(Recorded data)
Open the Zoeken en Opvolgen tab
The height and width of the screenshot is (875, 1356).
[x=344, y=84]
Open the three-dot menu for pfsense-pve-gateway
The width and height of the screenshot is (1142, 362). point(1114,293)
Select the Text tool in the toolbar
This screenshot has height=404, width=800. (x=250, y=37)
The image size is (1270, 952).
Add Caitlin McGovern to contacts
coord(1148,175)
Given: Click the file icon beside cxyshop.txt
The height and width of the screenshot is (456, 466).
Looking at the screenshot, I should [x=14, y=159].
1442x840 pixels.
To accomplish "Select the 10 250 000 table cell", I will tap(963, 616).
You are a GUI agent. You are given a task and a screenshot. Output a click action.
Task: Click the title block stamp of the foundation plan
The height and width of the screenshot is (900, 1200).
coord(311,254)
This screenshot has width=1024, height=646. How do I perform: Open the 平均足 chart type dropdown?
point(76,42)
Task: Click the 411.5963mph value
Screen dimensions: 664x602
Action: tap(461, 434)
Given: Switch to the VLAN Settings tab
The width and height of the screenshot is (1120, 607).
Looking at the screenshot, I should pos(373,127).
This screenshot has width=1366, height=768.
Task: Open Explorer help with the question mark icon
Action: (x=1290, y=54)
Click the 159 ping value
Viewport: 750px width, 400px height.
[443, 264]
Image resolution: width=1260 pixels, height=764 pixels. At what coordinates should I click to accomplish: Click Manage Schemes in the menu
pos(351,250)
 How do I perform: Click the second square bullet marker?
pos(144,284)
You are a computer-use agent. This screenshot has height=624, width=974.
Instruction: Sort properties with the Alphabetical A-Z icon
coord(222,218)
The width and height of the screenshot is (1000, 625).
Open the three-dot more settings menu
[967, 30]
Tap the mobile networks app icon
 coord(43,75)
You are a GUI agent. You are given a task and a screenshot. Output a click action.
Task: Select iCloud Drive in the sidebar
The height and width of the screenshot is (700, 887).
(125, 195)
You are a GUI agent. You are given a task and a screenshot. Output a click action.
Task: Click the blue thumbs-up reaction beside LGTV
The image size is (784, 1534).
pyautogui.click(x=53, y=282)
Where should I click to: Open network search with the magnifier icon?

▶ WHAT YOU HAVE TO DO
Retype every entry exactly.

▶ ANSWER TO THIS EXERCISE
Open the Zoeken en Opvolgen tab
The height and width of the screenshot is (875, 1356).
[x=344, y=84]
Open the three-dot menu for pfsense-pve-gateway
The width and height of the screenshot is (1142, 362). point(1114,293)
Select the Text tool in the toolbar
This screenshot has height=404, width=800. (x=250, y=37)
The image size is (1270, 952).
Add Caitlin McGovern to contacts
coord(1148,175)
Given: Click the file icon beside cxyshop.txt
The height and width of the screenshot is (456, 466).
Looking at the screenshot, I should [x=14, y=159].
1442x840 pixels.
To accomplish "Select the 10 250 000 table cell", I will tap(963, 616).
You are a GUI agent. You are given a task and a screenshot. Output a click action.
Task: Click the title block stamp of the foundation plan
The height and width of the screenshot is (900, 1200).
coord(311,254)
This screenshot has width=1024, height=646. How do I perform: Open the 平均足 chart type dropdown?
point(76,42)
Task: Click the 411.5963mph value
Screen dimensions: 664x602
Action: tap(461, 434)
Given: Switch to the VLAN Settings tab
The width and height of the screenshot is (1120, 607).
Looking at the screenshot, I should pos(373,127).
This screenshot has width=1366, height=768.
Task: Open Explorer help with the question mark icon
Action: (x=1290, y=54)
Click the 159 ping value
Viewport: 750px width, 400px height.
[443, 264]
Image resolution: width=1260 pixels, height=764 pixels. At what coordinates should I click to accomplish: Click Manage Schemes in the menu
pos(351,250)
 How do I perform: Click the second square bullet marker?
pos(144,284)
You are a computer-use agent. This screenshot has height=624, width=974.
Instruction: Sort properties with the Alphabetical A-Z icon
coord(222,218)
The width and height of the screenshot is (1000, 625).
Open the three-dot more settings menu
[967, 30]
Tap the mobile networks app icon
 coord(43,75)
You are a GUI agent. You are given a task and a screenshot. Output a click action.
Task: Select iCloud Drive in the sidebar
The height and width of the screenshot is (700, 887).
(125, 195)
You are a GUI agent. You are given a task and a screenshot. Output a click action.
Task: Click the blue thumbs-up reaction beside LGTV
The image size is (784, 1534).
pyautogui.click(x=53, y=282)
Where should I click to: Open network search with the magnifier icon?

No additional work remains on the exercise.